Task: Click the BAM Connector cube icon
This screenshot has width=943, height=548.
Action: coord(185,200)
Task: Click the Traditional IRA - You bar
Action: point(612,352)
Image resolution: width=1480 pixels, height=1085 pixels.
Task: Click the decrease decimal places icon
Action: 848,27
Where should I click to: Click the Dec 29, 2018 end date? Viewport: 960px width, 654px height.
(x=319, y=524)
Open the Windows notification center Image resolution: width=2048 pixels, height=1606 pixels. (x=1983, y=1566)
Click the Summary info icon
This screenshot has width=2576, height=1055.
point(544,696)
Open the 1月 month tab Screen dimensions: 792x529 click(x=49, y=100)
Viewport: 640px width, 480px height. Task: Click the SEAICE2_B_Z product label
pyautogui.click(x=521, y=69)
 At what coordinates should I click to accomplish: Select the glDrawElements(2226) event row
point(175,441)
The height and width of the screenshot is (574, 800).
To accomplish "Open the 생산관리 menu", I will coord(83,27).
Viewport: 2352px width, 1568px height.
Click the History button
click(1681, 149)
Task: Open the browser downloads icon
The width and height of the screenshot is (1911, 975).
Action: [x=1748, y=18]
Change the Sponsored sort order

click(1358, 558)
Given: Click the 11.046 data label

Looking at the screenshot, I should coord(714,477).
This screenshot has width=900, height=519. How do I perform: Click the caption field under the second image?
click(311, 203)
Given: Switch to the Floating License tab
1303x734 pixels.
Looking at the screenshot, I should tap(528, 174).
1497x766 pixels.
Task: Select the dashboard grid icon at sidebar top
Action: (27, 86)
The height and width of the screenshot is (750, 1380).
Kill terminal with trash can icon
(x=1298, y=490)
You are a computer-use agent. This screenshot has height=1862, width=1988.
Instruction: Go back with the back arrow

* [YOUR GOAL]: Give the records above as a Markdown table with two columns, Row and Record text. Put each line in its own row with its number, and leave out blank lines.

* [REPLY]:
| Row | Record text |
|---|---|
| 1 | Task: Click the BAM Connector cube icon |
| 2 | This screenshot has width=943, height=548. |
| 3 | Action: coord(185,200) |
| 4 | Task: Click the Traditional IRA - You bar |
| 5 | Action: point(612,352) |
| 6 | Image resolution: width=1480 pixels, height=1085 pixels. |
| 7 | Task: Click the decrease decimal places icon |
| 8 | Action: 848,27 |
| 9 | Where should I click to: Click the Dec 29, 2018 end date? Viewport: 960px width, 654px height. |
| 10 | (x=319, y=524) |
| 11 | Open the Windows notification center Image resolution: width=2048 pixels, height=1606 pixels. (x=1983, y=1566) |
| 12 | Click the Summary info icon |
| 13 | This screenshot has width=2576, height=1055. |
| 14 | point(544,696) |
| 15 | Open the 1月 month tab Screen dimensions: 792x529 click(x=49, y=100) |
| 16 | Viewport: 640px width, 480px height. Task: Click the SEAICE2_B_Z product label |
| 17 | pyautogui.click(x=521, y=69) |
| 18 |  At what coordinates should I click to accomplish: Select the glDrawElements(2226) event row |
| 19 | point(175,441) |
| 20 | The height and width of the screenshot is (574, 800). |
| 21 | To accomplish "Open the 생산관리 menu", I will coord(83,27). |
| 22 | Viewport: 2352px width, 1568px height. |
| 23 | Click the History button |
| 24 | click(1681, 149) |
| 25 | Task: Open the browser downloads icon |
| 26 | The width and height of the screenshot is (1911, 975). |
| 27 | Action: [x=1748, y=18] |
| 28 | Change the Sponsored sort order |
| 29 | click(1358, 558) |
| 30 | Given: Click the 11.046 data label |
| 31 | Looking at the screenshot, I should coord(714,477). |
| 32 | This screenshot has width=900, height=519. How do I perform: Click the caption field under the second image? |
| 33 | click(311, 203) |
| 34 | Given: Switch to the Floating License tab |
| 35 | 1303x734 pixels. |
| 36 | Looking at the screenshot, I should tap(528, 174). |
| 37 | 1497x766 pixels. |
| 38 | Task: Select the dashboard grid icon at sidebar top |
| 39 | Action: (27, 86) |
| 40 | The height and width of the screenshot is (750, 1380). |
| 41 | Kill terminal with trash can icon |
| 42 | (x=1298, y=490) |
| 43 | You are a computer-use agent. This screenshot has height=1862, width=1988. |
| 44 | Instruction: Go back with the back arrow |